(di Paolo Mauri Brusa, gestore del team Multi Asset Italia di GAM Italia SGR) Le azioni Europee, nel decennio compreso fra il 2010 (fine della grande crisi finanziaria americana) e l’inizio della pandemia nel 2020, sono cresciute di circa l’8,5% all’anno contro il 13,5% dello Standard and Poor’s 500. Cumulato significa +127% per l’MSCI Europe contro +256% dell’S&P 500, una notevole differenza. Questo perché gli utili delle aziende americane sono cresciuti ad un ritmo nettamente superiore a quello delle controparti del Vecchio Continente. La crisi del debito sovrano nel sud Europa e le conseguenti misure di austerity, con la combinazione nefasta di stretta fiscale e diminuzione della spesa pubblica, hanno portato ad un crollo di consumi e investimenti. A questo si è aggiunta la maggior presenza di aziende nei settori più penalizzati dalla politica dei tassi zero e crescita asfittica che ha caratterizzato tutto il periodo post-crisi, ovvero i settori value come bancari, industriali ed energetici, a scapito del settore tecnologico, preponderante nel listino americano, che ha dominato il mercato per l’intera decade.

> _Domande_:
#1 Elenca i settori value citati nel testo sulle azioni europee.
#2 Di quanto sono cresciute in media all'anno le azioni europee tra il 2010 e il 2020, secondo il testo sulle azioni europee?
#3 Prosegui il testo sulle azioni europee a partire dalla sua ultima frase.

Voci di dati archiviati
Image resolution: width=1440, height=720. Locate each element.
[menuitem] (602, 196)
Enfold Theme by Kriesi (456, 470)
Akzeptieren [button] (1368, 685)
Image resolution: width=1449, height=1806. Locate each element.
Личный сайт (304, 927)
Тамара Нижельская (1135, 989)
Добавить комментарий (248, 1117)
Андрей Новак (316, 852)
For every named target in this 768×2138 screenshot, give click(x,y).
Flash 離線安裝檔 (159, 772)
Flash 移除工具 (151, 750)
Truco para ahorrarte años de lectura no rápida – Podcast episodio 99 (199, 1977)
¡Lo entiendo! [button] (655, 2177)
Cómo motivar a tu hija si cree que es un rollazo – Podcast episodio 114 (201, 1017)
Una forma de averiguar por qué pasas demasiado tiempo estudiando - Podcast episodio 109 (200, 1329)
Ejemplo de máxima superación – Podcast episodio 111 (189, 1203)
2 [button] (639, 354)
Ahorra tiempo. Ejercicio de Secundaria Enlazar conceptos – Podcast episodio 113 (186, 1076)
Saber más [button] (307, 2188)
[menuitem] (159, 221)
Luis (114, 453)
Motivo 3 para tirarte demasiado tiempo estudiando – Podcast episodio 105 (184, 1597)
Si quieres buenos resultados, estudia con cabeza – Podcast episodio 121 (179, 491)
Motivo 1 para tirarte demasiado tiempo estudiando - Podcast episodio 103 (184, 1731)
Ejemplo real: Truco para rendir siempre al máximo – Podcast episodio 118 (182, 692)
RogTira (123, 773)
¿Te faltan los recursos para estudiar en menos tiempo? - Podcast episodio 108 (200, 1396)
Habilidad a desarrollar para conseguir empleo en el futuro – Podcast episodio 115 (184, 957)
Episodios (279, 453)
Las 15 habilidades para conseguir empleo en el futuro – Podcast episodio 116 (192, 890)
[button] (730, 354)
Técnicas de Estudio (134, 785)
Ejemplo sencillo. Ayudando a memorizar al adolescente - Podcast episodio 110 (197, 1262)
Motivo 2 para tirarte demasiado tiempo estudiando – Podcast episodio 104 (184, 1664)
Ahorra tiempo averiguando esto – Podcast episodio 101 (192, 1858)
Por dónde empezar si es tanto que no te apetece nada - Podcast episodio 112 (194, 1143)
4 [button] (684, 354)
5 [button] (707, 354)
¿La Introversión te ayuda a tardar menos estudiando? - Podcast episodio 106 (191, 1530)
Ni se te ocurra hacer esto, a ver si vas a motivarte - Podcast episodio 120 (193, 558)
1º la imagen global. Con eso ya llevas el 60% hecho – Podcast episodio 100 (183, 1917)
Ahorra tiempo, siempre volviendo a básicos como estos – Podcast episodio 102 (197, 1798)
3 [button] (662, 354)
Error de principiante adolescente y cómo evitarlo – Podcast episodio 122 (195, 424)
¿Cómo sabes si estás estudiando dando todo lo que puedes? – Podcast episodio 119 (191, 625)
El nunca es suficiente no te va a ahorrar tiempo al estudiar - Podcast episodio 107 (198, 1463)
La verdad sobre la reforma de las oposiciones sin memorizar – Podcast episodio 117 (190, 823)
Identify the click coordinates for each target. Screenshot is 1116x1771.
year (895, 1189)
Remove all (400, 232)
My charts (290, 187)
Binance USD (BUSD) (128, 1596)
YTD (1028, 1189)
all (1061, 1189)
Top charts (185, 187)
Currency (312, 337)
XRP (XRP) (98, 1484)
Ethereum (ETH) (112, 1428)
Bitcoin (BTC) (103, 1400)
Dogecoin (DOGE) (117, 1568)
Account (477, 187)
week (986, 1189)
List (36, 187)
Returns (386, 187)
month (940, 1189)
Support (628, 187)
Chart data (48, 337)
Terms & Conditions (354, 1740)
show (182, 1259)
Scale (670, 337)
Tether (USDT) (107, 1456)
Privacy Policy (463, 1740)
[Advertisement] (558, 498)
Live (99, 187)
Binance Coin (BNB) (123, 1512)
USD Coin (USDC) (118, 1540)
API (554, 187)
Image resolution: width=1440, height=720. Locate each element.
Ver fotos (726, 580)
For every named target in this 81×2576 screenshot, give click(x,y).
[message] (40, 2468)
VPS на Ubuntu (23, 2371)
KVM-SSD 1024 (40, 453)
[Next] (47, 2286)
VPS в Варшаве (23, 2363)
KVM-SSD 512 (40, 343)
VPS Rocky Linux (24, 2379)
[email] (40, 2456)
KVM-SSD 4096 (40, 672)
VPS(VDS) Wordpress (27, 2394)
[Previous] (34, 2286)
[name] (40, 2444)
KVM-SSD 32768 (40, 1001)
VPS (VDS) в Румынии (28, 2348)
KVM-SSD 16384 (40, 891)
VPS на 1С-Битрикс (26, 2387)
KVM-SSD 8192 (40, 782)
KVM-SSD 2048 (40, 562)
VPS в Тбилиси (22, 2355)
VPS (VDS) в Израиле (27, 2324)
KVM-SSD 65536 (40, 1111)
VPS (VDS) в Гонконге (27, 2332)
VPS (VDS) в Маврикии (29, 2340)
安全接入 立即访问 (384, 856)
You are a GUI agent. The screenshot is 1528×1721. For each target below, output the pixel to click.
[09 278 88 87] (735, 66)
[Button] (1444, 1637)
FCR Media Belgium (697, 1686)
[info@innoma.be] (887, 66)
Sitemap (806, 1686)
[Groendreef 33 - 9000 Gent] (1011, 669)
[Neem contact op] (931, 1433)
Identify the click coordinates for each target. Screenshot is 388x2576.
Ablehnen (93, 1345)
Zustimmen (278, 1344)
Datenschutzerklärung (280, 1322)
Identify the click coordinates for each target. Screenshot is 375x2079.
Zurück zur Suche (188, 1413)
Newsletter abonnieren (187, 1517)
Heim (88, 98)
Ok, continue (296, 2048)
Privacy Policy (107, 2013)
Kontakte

> _Elenco risposte_:
#1 Bancari, industriali, energetici

#2 Di circa l'8,5% all'anno.

#3
Oggi però la situazione è notevolmente cambiata, la pandemia ha portato a una profonda riforma del quadro istituzionale dell’Unione Europea per consentire l’emissione di debito comune deputato a finanziare determinati progetti, il che ha cambiato il ruolo che la politica fiscale svolgerà nell’economia comunitaria nel medio periodo. La crisi ucraina ha invece accelerato la transizione energetica verso fonti alternative ai combustibili fossili, dando un forte impulso agli investimenti. Da ultimo, ma certo non per importanza, il ritorno dell’inflazione e la fine delle politiche monetarie ultra-espansive.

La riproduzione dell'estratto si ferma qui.